The ability to collect large amounts of data from ARUs is one of their advantages and, because the collection process itself is cheap, there is a temptation to obtain as much data as possible. However, the added time cost per sample associated with processing ARU data, when compared to point count surveys, needs to be carefully considered when planning monitoring protocols. Advances in automated processing may change this calculation (e.g. Knight et al., 2020), but additional time costs associated with training algorithms and proofing output still need to be considered (Joshi et al., 2017; Knight et al., 2017). Where ARUs perform poorly, as in the mountains of southern Chile, repeated sampling does not improve survey coverage (Fig. 2B). In other words, ARUs, like point counts, may miss large portions of communities regardless of effort. Programs should ascertain if this is the case before investing in increased ARU sampling. In this study, increased effort involved increased sampling within-day: it is possible that sampling more days, with lower effort within-day, would yield better returns. Detections of four nocturnal species in dawn ARU recordings highlight the benefit of synchronous sampling across survey sites.

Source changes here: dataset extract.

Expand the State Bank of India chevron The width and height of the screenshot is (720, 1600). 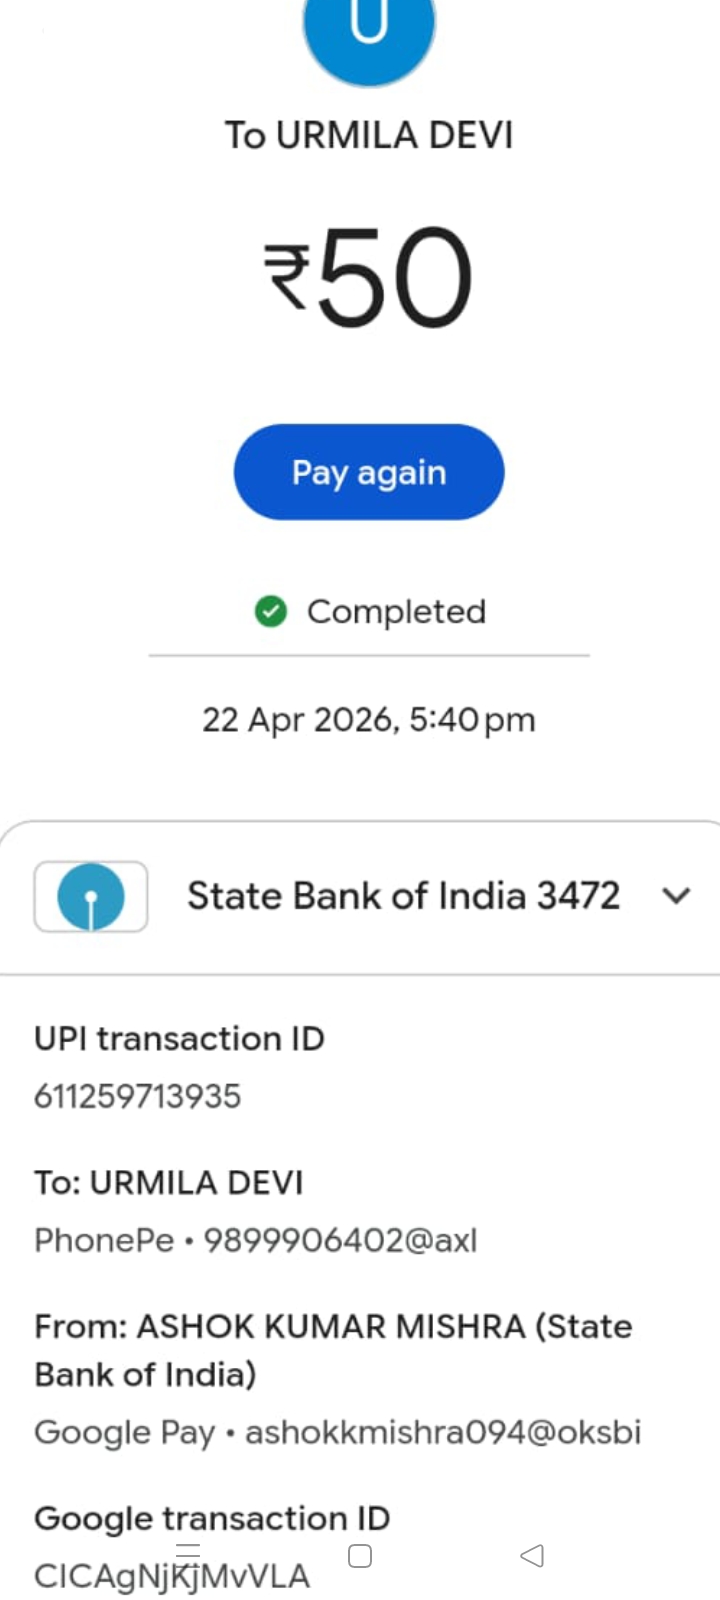[677, 896]
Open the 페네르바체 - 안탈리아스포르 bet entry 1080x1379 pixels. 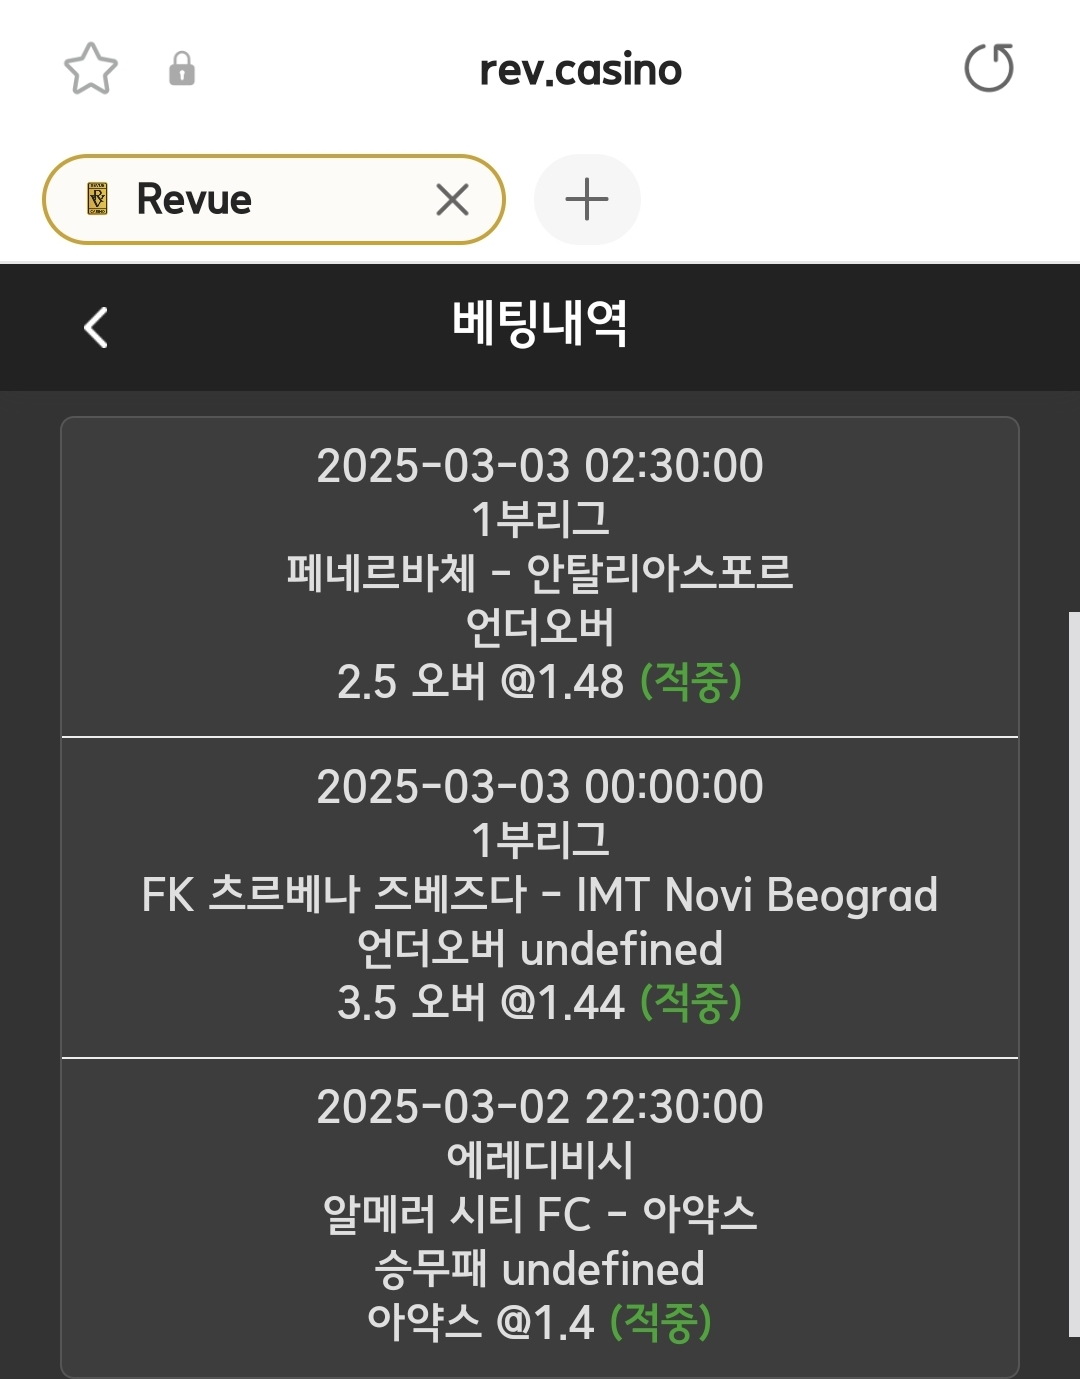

Our work aligns with smaller studies that conclude dual methods are advantageous across a range of habitats (Celis-Murillo et al., 2009; 2012 (in specific cases); Tegeler et al., 2012; Alquezar & Machado, 2015; Vold et al., 2017), as well as two larger studies within temperate and boreal forest (Holmes et al., 2014; Van Wilgenburg et al., 2017). Our comparison across structurally similar habitats in different geographic regions highlights the importance of the avian community, in addition to habitat, in impacting method performance. We additionally show that the benefit-to-time-cost ratio of dual methods that employ 1-2 point counts/site is comparable or better than single-method approaches. Because our study system has relatively low species richness, our time costs for ARU transcription is relatively short. Where ARU processing is more time consuming, the benefits of employing dual methods should be more pronounced.